Following the fall of the authoritarian regime on 5 August 2024, through a student–people’s uprising, the families of the disappeared began filing complaints with the Commission of Inquiry on Enforced Disappearances. This revealed to the public the true extent of the crime. A report by the Commission noted that enforced disappearances were carried out through a “three-tier pyramid,” at the top of which was the “strategic leadership” — including former Prime Minister Sheikh Hasina, then Defence Adviser Tarique Ahmed Siddique, the former Home Minister, and other senior officials of the Awami League government. Additionally, there was a secret and unlawful prisoner exchange programme between the intelligence agencies of Bangladesh and India, under which victims of enforced disappearance were taken to India and held there.
Although enforced disappearances have not occurred under the current interim government, Odhikar warns that if the spirit of the July Uprising is not upheld and a democratic state is not established, such crimes against humanity will continue in the future. Therefore, Odhikar calls upon the people of Bangladesh, regardless of political affiliation, to unite in order to implement the ongoing reform initiatives spearheaded by the interim government and the Commissions formed by it.

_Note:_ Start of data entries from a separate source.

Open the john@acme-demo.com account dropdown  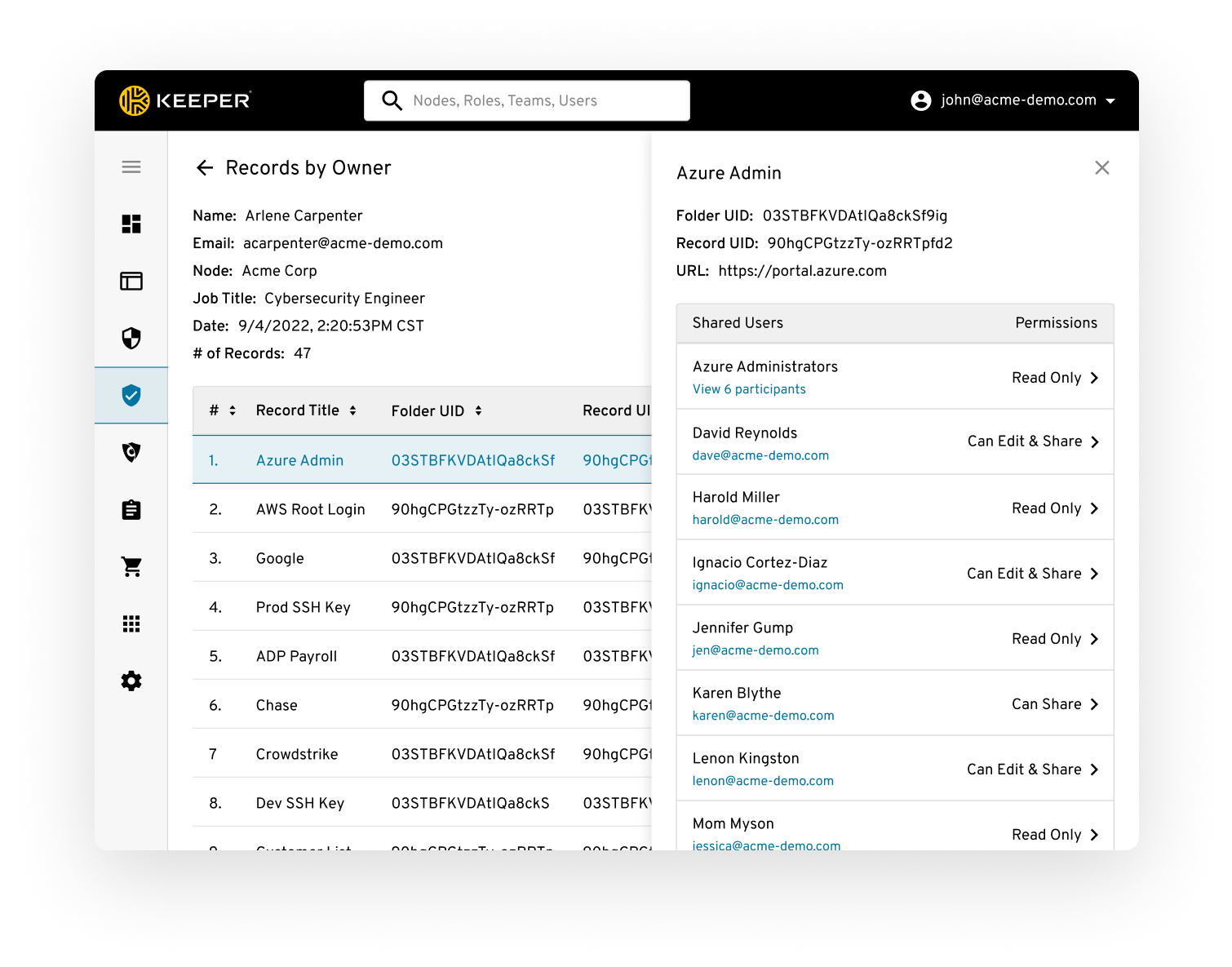coord(1013,100)
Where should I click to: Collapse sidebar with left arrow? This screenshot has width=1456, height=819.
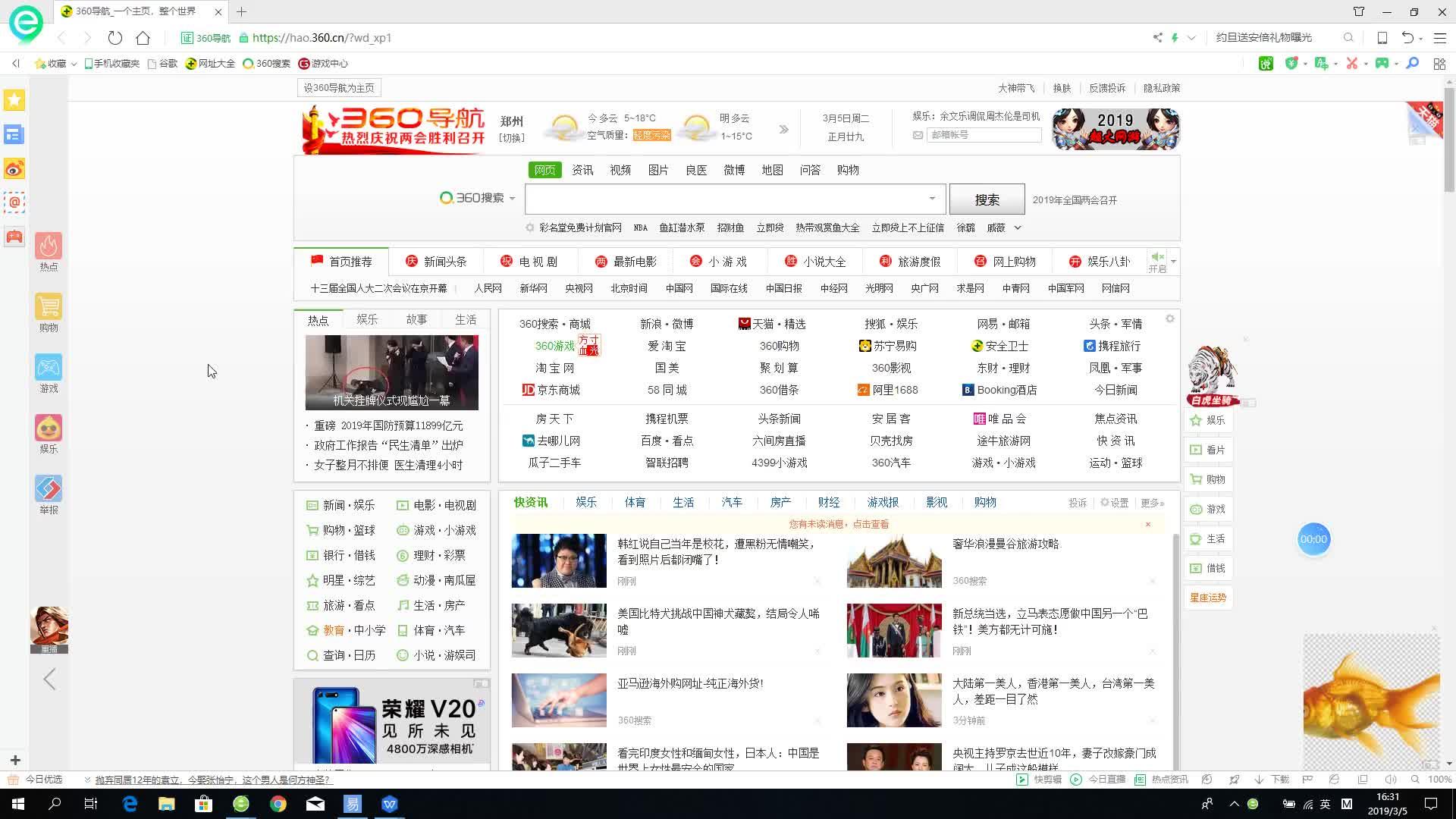tap(49, 679)
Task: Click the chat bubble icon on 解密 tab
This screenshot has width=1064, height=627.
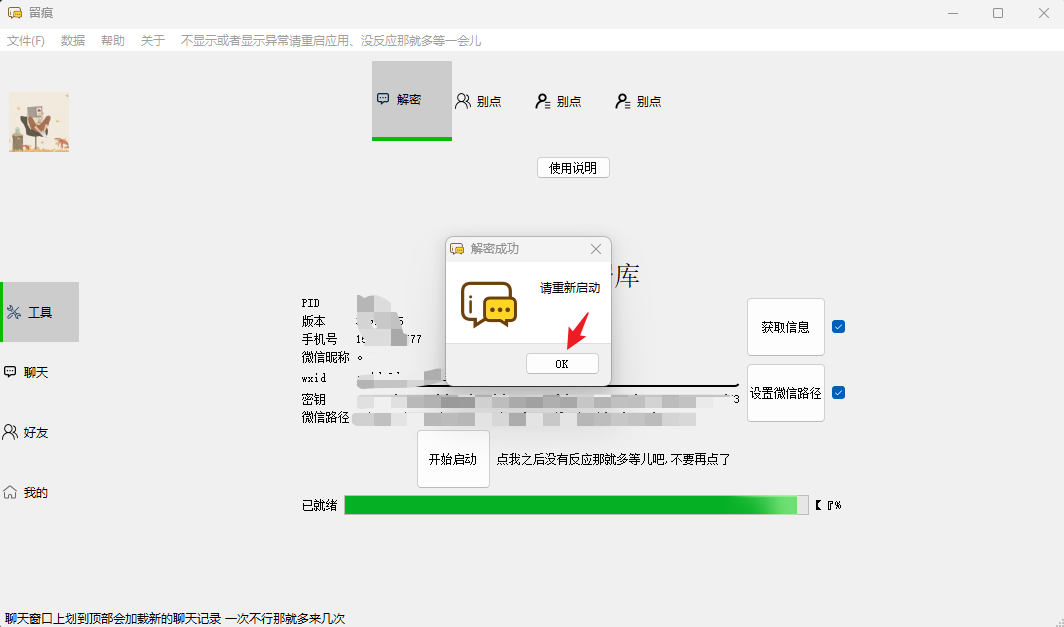Action: [x=385, y=100]
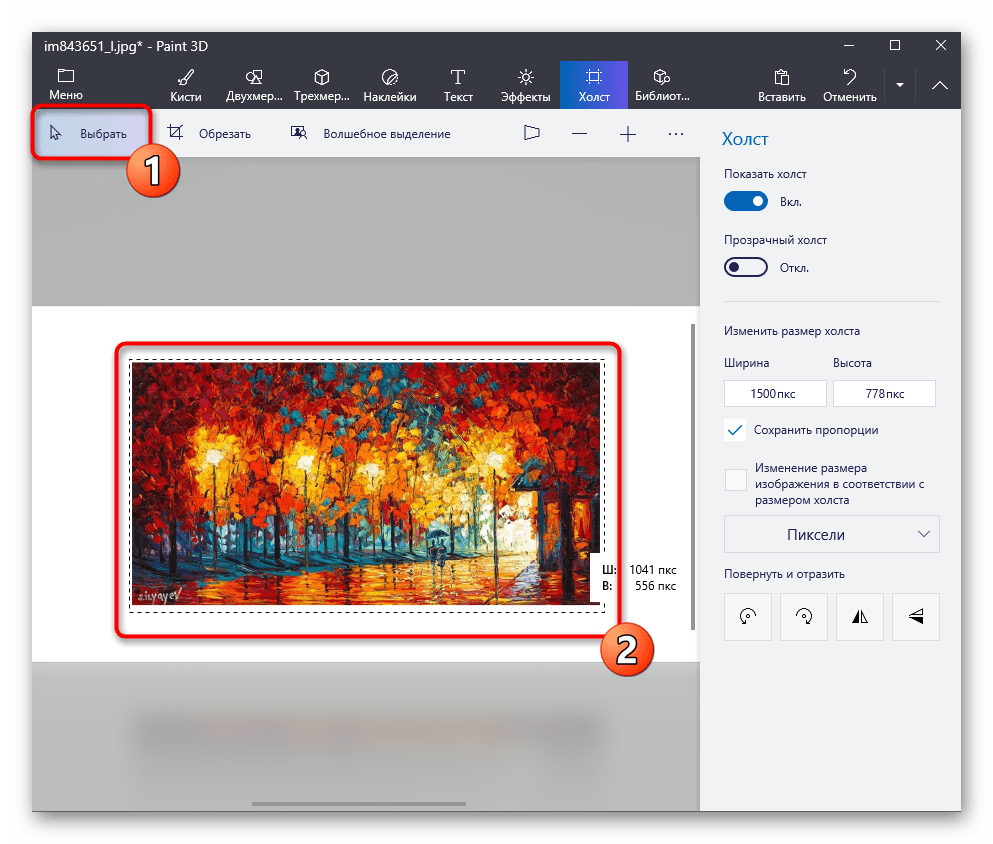Screen dimensions: 993x844
Task: Turn off the Показать холст toggle
Action: [746, 202]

The Asian Federation Against Involuntary Disappearances, Fortify Rights and Odhikar demand that the interim government:
- Disclose to the public the fate of all victims of enforced disappearance who have not yet returned.
- Ensure that the wives and children of those who are still missing are able to manage the disappeared person’s bank accounts and use, transfer, or sell their movable and immovable property.
- Since some of the disappeared were taken to India and later recovered, initiate diplomatic communication with the Government of India to determine whether more victims are being held there.
- Withdraw all fabricated cases against those who have reappeared after being disappeared, and release those imprisoned on the basis of false testimony or confessions extracted through torture, including those sentenced to death by lower courts.
- Bring all perpetrators of enforced disappearances under the law and prosecute them in the International Criminal Court.
- Enact a specific law addressing enforced disappearances without delay.